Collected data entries
┄┄┄┄┄┄┄┄┄┄

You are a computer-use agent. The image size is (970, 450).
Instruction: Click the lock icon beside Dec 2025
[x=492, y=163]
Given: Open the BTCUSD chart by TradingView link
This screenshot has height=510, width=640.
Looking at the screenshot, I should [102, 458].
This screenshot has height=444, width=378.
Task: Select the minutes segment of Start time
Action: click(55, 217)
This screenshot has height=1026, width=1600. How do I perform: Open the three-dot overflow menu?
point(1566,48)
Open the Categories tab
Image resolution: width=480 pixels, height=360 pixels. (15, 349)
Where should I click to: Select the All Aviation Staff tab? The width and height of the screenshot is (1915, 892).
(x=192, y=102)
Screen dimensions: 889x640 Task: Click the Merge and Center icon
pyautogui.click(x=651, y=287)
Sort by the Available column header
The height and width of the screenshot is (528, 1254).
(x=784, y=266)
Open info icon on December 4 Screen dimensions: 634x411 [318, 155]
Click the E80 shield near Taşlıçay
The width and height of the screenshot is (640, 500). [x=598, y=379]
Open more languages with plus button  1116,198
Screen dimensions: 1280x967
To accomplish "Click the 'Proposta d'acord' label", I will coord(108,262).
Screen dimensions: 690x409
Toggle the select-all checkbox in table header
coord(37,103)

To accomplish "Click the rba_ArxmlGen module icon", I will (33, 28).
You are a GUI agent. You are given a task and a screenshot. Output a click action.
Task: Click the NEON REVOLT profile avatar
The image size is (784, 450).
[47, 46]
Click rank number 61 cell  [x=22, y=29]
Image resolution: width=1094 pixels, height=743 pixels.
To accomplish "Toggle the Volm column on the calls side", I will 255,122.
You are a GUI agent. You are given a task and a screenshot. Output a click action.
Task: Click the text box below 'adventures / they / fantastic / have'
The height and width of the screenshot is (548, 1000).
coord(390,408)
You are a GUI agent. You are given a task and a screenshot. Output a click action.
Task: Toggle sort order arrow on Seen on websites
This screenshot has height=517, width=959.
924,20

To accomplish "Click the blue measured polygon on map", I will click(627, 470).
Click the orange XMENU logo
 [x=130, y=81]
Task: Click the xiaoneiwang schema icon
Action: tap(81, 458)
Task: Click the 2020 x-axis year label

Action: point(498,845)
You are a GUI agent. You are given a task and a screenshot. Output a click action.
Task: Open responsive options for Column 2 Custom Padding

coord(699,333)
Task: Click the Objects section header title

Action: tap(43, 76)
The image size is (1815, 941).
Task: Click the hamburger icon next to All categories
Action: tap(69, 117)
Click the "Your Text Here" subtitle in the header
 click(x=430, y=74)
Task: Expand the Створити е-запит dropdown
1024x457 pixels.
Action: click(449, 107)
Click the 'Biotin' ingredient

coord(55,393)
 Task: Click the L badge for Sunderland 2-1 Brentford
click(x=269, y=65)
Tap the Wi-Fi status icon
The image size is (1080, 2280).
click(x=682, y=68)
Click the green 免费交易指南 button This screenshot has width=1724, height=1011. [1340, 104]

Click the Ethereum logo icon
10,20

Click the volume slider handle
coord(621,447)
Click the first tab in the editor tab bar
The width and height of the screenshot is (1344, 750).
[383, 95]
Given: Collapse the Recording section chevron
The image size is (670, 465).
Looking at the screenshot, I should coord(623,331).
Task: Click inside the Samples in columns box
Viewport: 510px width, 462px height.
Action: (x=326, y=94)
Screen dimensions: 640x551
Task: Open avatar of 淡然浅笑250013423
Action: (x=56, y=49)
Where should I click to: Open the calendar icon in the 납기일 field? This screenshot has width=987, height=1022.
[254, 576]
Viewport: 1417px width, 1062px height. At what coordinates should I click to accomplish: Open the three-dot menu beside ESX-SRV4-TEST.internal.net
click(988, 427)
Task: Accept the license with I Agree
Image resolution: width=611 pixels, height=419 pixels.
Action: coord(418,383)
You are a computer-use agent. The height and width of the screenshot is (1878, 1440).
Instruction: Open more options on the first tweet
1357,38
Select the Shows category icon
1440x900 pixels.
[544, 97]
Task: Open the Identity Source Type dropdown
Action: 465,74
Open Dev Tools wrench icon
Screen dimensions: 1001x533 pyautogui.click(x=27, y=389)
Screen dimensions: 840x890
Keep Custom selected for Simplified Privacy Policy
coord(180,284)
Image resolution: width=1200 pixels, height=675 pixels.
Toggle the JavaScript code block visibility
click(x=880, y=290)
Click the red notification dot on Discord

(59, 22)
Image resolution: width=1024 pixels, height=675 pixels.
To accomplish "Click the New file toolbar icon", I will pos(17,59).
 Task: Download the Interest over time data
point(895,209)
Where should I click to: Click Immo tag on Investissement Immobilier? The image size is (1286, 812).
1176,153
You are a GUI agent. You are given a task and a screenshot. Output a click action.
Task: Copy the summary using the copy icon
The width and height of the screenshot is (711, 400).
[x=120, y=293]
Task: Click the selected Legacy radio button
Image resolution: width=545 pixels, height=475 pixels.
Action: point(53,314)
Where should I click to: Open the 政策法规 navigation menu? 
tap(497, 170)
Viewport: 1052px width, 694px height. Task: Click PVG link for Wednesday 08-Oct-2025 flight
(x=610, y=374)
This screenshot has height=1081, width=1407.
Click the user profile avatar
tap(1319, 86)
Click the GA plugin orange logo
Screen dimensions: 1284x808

┄┄┄┄┄┄┄┄┄┄

**Work instruction:** Copy out every line in the records where the word "with" is found.

**Solution for this problem:**
Open more languages with plus button  1116,198
Task: Accept the license with I Agree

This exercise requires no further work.